━━ TRECHO DO TEXTO

DJ conquista pelo estômago

Entendendo a trajetória, de trás pra frente.

Ao contrário do que muitos releases dizem por aí, eu nunca tive influências familiares com relação à música, nunca aprendi a tocar um instrumento, eu me adaptei a uma teoria. Entenda: DJ conquista pelo estômago.

DJ precisa ser músico?

“Prezado cliente, agradecemos o seu contato e aproveitamos a oportunidade para informar que a fábrica não está mais em atividade, portanto os pedidos de prensagem de discos não serão mais realizados pela Poly Som. Serão atendidos apenas os pedidos que já se encontram em andamento.” (trecho do livro Todo DJ Já Sambou, de Claudia Assef)

Bem-vindos a era digital. Aqui, termos como interface amigável, facilidade de uso e portabilidade estão na moda. A era onde todos os dias DJs aspirantes surgem ao estrelato e carregam a vida no laptop, quando começamos a nos preocupar menos com a qualidade do som mostrado ao público e tentamos incessantemente ser mais um na cena. Está me olhando torto por quê? Sim, você é mais um...

Olha que bizarro, antigamente, num reino não tão distante, o DJ era simplesmente o que mamãe faz hoje quando troca o CD do rádio do carro enquanto viajamos: um trocador de discos. Hoje é protagonista. Legal, mas quantos DJs realmente entendem de música?

A teoria é simples: enquanto todos vão ao encontro ao futuro, eu volto na história dos nossos ancestrais disc-jóqueis e da cultura da música eletrônica. E, pense bem, esta também é uma maneira de entender o que virá no futuro, estudar a trajetória faz parte do percurso, entender as origens é essencial, saber sobre teoria musical é importante mas não é algo que nos impedirá de atuarmos na cena – essa nova geração de DJs acaba aprendendo a mixar pelos olhos.

De maneira alguma subestimo o surgimento das tecnologias para DJs, sou apaixonada por elas, afinal a história não para, mas não seja bobo prestando atenção somente nas cores da onda da música, o sentimento, o tão falado “feeling” se perde e você vira um robozinho atrás de um computador.

Ah... Homens criando máquinas, máquinas substituindo homens. O ser humano, como produto de um determinismo, no caso determinismo mecânico, reduz toda a discussão acerca do homem excluindo qualquer caráter valorativo. Eu já vi essa história, tudo bem, cyborgs... Ouch, um problema de cada vez.

Pensando bem, um robô agitaria mais do que muito DJ por aí.

━━━━
━━ DADOS ARMAZENADOS

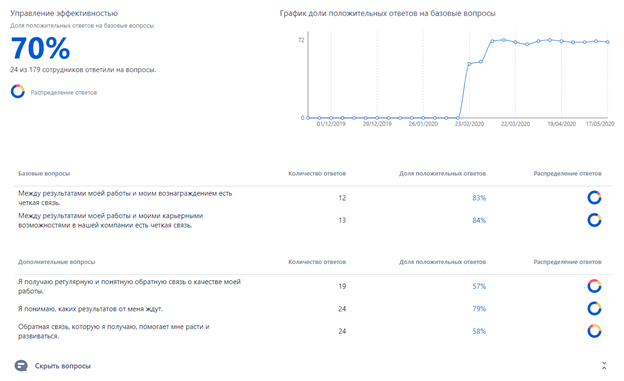Click the chart point at 23/02/2020
Viewport: 624px width, 381px height.
pyautogui.click(x=469, y=64)
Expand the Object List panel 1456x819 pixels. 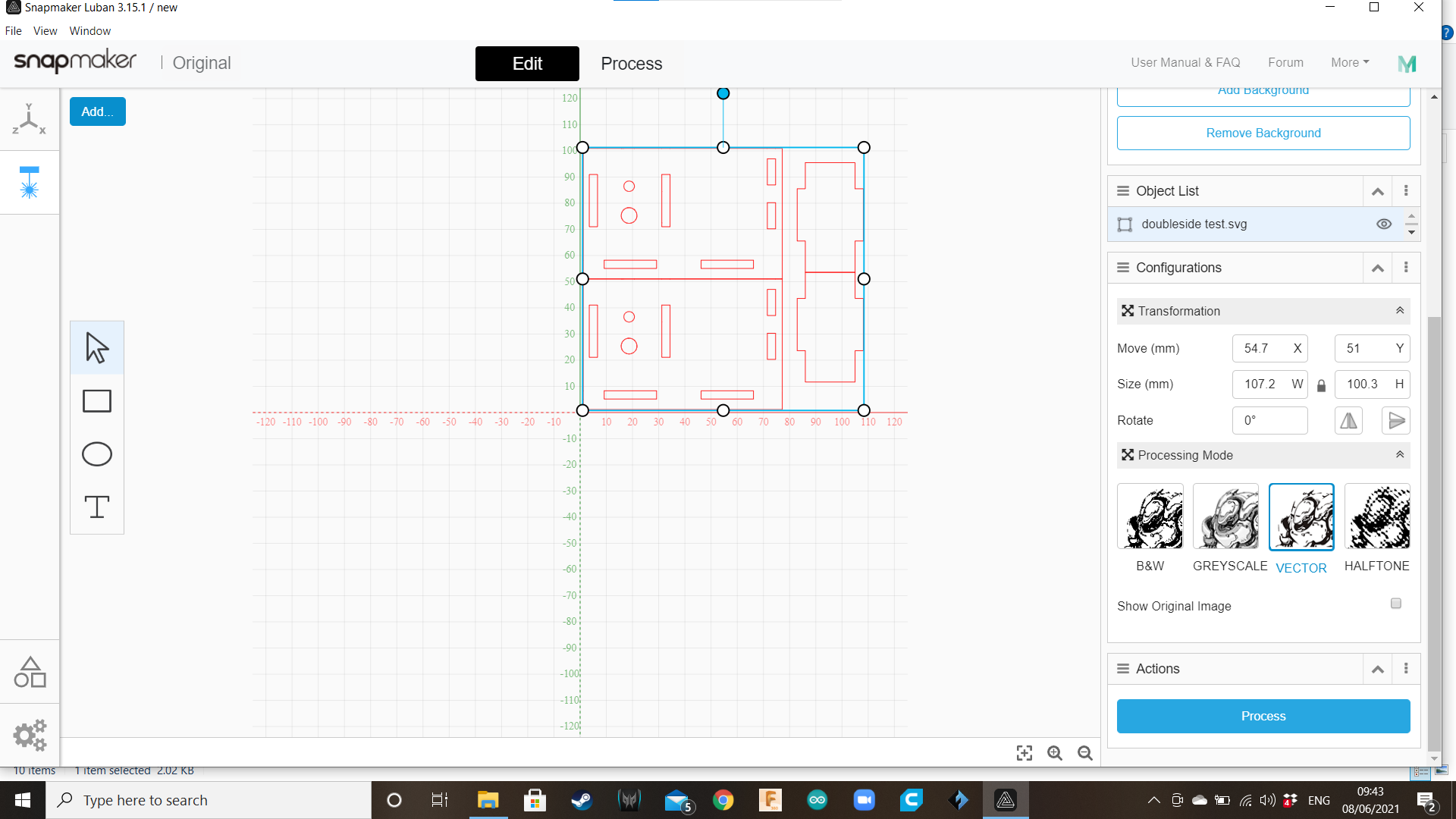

━━━━

Responda com base no texto sobre DJs:
(a) O que quem escreve afirma nunca ter aprendido?
(b) De qual livro e de qual autora é o trecho citado que menciona a Poly Som?
(c) A que o texto compara o DJ de antigamente?

RESOLUÇÃO DA TAREFA:
(a) A tocar um instrumento.
(b) Do livro Todo DJ Já Sambou, de Claudia Assef.
(c) A um trocador de discos, como a mãe que troca o CD do rádio do carro durante a viagem.